Sobota z TAURON 1. Ligą: BKS Visła Bydgoszcz - MCKiS Jaworzno 3:0
BKS Visła Bydgoszcz pokonała MCKiS Jaworzno 3:0 (25:17, 25:12, 25:13) w meczu 2. kolejki TAURON 1. Ligi Mężczyzn. MVP został wybrany Michał Masny. Dla bydgoszczan był to pierwszy oficjalny mecz w sezonie 2020/21. Jaworznianie w sobotę ponieśli drugą porażkę z rzędu.
BKS Visła Bydgoszcz nie utrzymała się sportowo w PlusLidze. W tym sezonie będzie rywalizować na pierwszoligowych parkietach. Zespół ma bardzo jasny i konkretny cel do zrealizowania - ponownie awansować na Ligi Mistrzów Świata. Sobotnie spotkanie było dla podopiecznych Marcina Ogonowskiego pierwszym oficjalnym meczem 1. Lidze, bowiem w 1. kolejce drużyna pauzowała. Jaworznianie do Bydgoszczy udali się mocno skoncentrowali. Przegrali swój ostatni mecz z beniaminkiem ze Świdnika 0:3, więc teraz będą chcieli się zrehabilitować swoim kibicom.
- W okresie przygotowawczym budujesz siłę, kondycję po to, żeby mieć ją podczas meczów. Teraz hamujemy proces treningowy, tak aby szczyt formy przyszedł na mecz. Już w sobotę rozpoczynamy ten właściwy sezon, z czego wszyscy bardzo się cieszymy. To, co chłopaki wypracowali przez ostatnie dwa miesiące muszą teraz przekuć na parkiecie w dobrą grę. Od poniedziałku już rozpoczęliśmy pierwszy w tym sezonie tydzień przedmeczowy, którego zwieńczeniem będzie mecz z MCKiS Jaworzno - podkreślił Adrian Pasierb, II trener BKS Visły.
Z kolei Mariusz Syguła, trener MCKiS Jaworzno dodał - Musimy poprawić swoją grę, szczególnie w ataku i na wysokiej piłce. Liczmy na to, że Bydgoszcz będzie dla nas dużo bardziej szczęśliwa.
Pierwszą partię spotkania od punktowego ataku rozpoczął Wojciech Szwed 1:0. W kolejnych akacjach zaczął punktować Jewgienij Karpiński oraz Jan Galabov 3:1. Jaworznianie starali się dotrzymać kroku rywalom 6:7. Na środku dobrze sobie radził Maciej Polański 7:9. Jednak z każdą kolejną akcją coraz skuteczniejsi na boisku byli bydgoszczanie 11:7. Ręki w polu serwisowym nie zwalniał Mariusz Marcyniak 14:8. W dalszej części zawodnicy MCKiS zaczęli popełniać bardzo proste błędy 10:17 i 11:19. BKS Visła do końca kontrolował grę, wygrywając pewnie 25:17.
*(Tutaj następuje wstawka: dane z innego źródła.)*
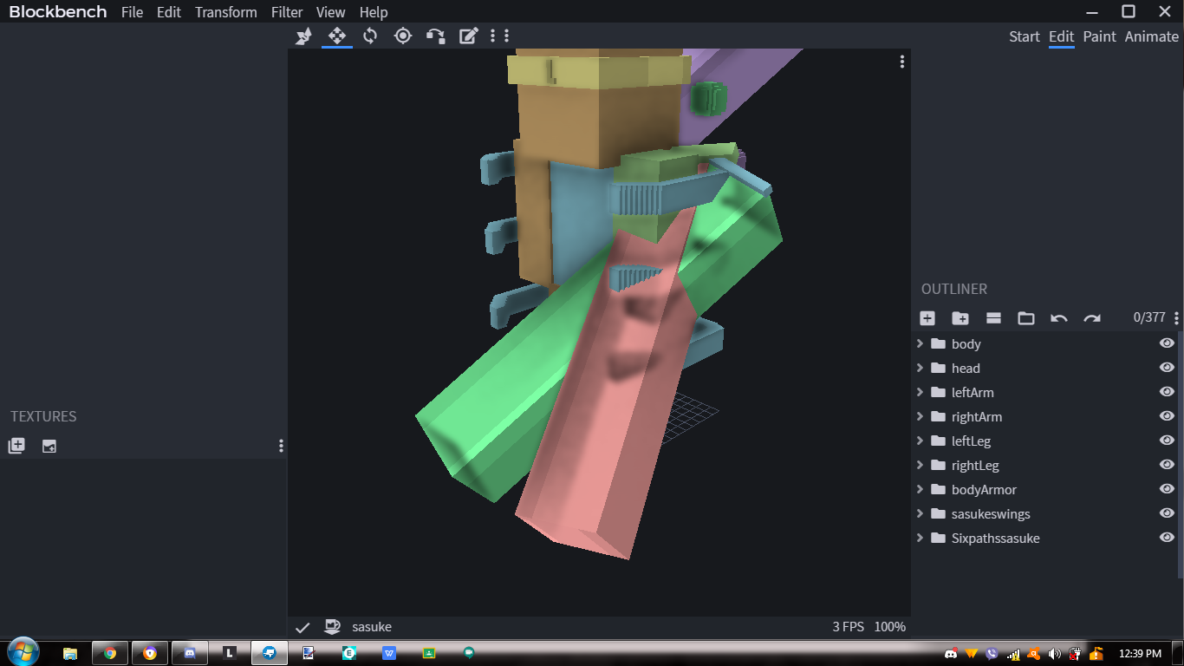The image size is (1184, 666).
Task: Create a new group in the Outliner
Action: pos(960,317)
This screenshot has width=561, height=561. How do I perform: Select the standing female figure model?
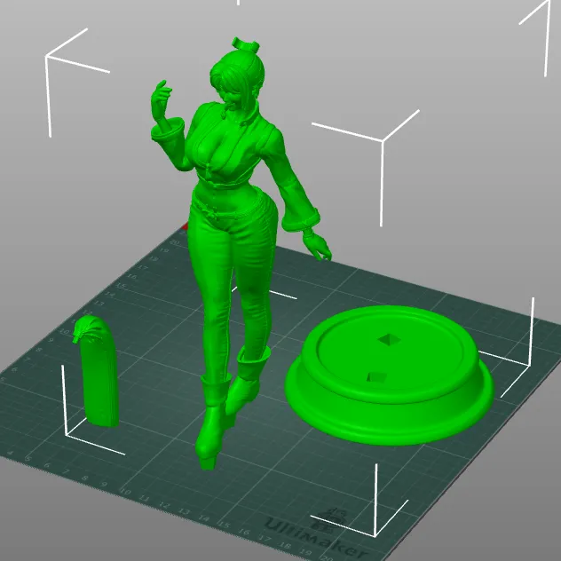pyautogui.click(x=233, y=266)
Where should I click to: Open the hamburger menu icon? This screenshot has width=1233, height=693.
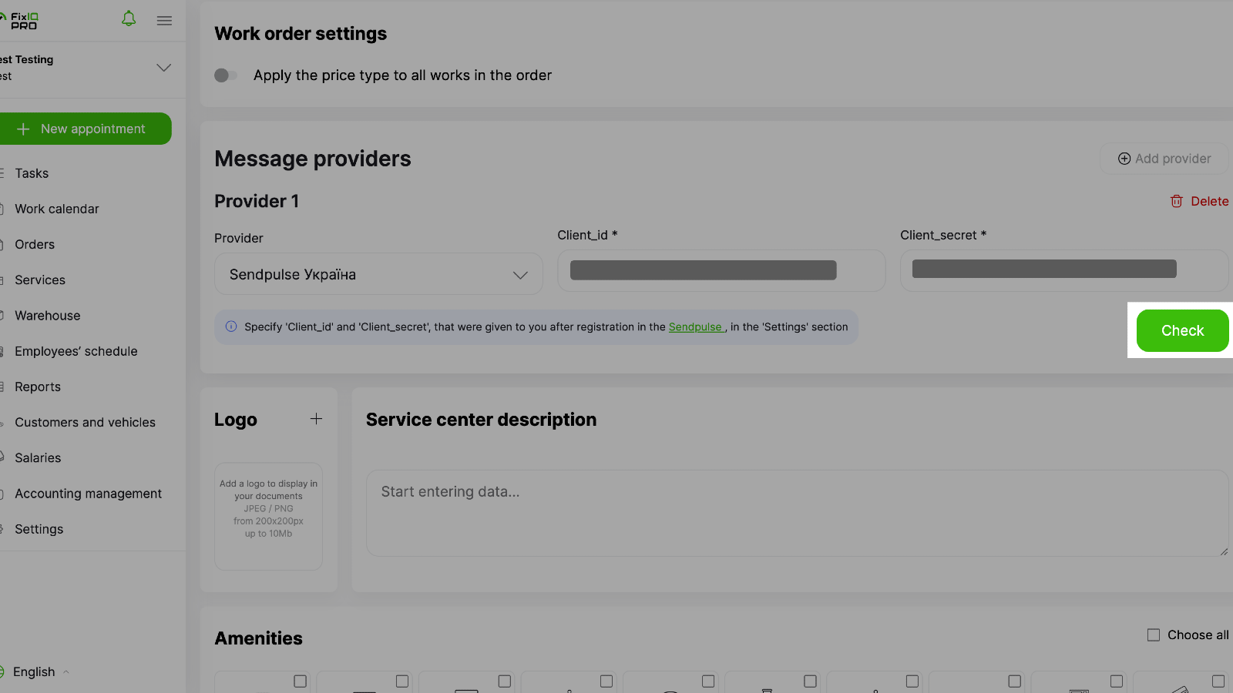click(x=164, y=21)
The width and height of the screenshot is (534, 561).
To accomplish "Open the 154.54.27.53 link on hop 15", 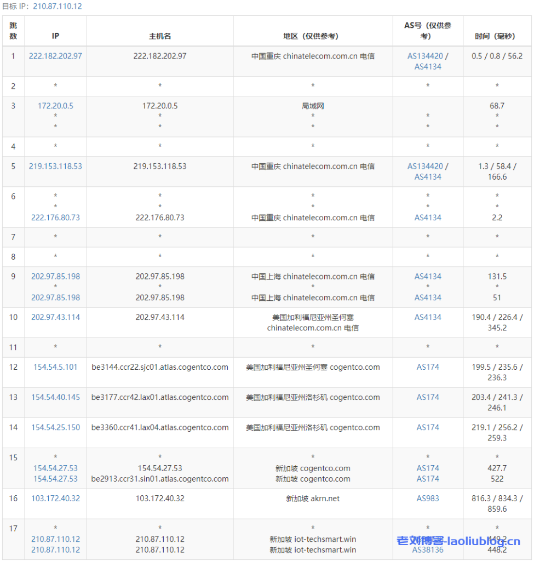I will click(x=55, y=468).
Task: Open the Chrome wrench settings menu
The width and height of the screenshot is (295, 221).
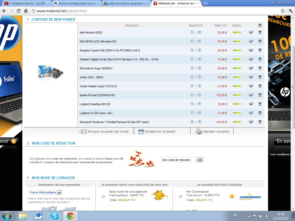Action: point(290,11)
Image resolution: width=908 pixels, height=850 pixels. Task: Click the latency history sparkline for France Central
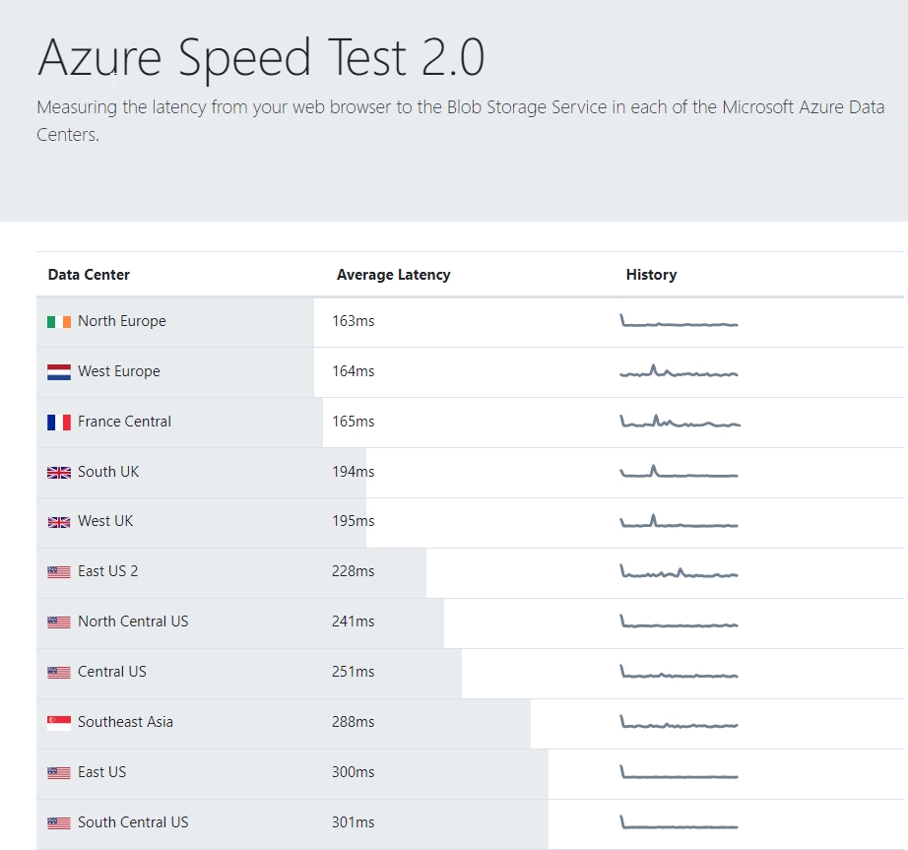tap(679, 422)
Drugi set to koncertowa gra podopiecznych Marcina Ogonowskiego w każdym elemecnie siatkarskiego rzemiosła 7:1. W tym framencie gry serią świetnych zagrywek popisał się Marcyniak. Pomimo starań i zmian w składzie zespołu gości, warunki gry do końca dyktowali gospodarze 5:12 i 9:20. Zespół z Jaworzna popełniał wiele błędów w ataku, m.in. Krzysztof Gulak oraz Jan Siemiątkowski. Na nic zdały się również przerwy na żądanie trenera Mariusza Syguły. Drużyna z Bydgoszczy małym nakładem sił wygrała tę część spotkania 25:12. W ostatniej akcji w aut bez bloku piłkę posłał Siemiątkowski.
Kolejna partia była bardziej wyrównana, zwłaszcza na jej początku, kiedy zespoły grały punkt za punkt 2:2 i 4:4. Po stronie gości punktował Szwed, a gospodarzy Karpiński oraz Patryk Łaba. Potem z każdą kolejną akcją zaczęli punktować siatkarze znad Bryd 10:6. Zespołowi z Jaworzna nie można było odmówić walki i zaanagażowania 7:11. Jednak odrabianie strat przychodziło bardzo trudno przyjezdnym 8:14. Pojedynecze udane zagrania Pawła Żelińskiego nie wystarczyły, aby dotrzymać kroku BKS-owi. Bydgoszczanie zagrali perfekcyjnie do końca tego seta. Nie dali już żadnych szans przeciwnikom, aby nawiązać jakąkolwiek walkę, zwyciężając pewnie 25:13 i całym meczu 3:0. W ostatniej akcji sobotniego pojedynku Gulak popełnił błąd w ataku.